The polyphasic methodology used in this research provides considerable advantages over conventional measures for analysis of the soil microbial community, offering two key opportunities. First, the approach enhances our ability to determine rates of change in the total and specific functional components of microbial communities. Second, it facilitates an improved understanding of the environmental conditions that result in changes to soil properties and their indigenous microbiota. These data indicate that the functional and compositional measures used in this study are sufficiently sensitive to permit investigation of management-induced impacts upon microbial community structure and function.

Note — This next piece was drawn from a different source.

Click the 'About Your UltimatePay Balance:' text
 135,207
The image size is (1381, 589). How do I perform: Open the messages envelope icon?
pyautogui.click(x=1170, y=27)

In this study, 16S rRNA gene analysis showed soil type to be the primary determinant of the total bacterial community in these tropical soils. 16S rRNA gene and PLFA analyses revealed additional specific differences between wooded and agricultural soils. Functional indicators (BIOLOG and enzyme activities) showed less specificity with respect to soil type, and greater variability overall than DNA- and PLFA-based measures. In replicated field experiments comparing traditional continuous maize cropping with an improved N-fixing fallow system in which maize yields are increased, 16S rRNA gene and PLFA analyses revealed distinct separation of microbial communities between treatments, although this separation was not necessarily associated with increases in microbial diversity. Microbial biomass and enzyme activities were generally found to increase in soils using the cereal fallow rotation. Thus, management practices were found to affect both microbial community composition and function. Future research will focus on determining whether such changes are correlated with improvements in soil health, and on identifying key functional microbial components that respond to differing management practices.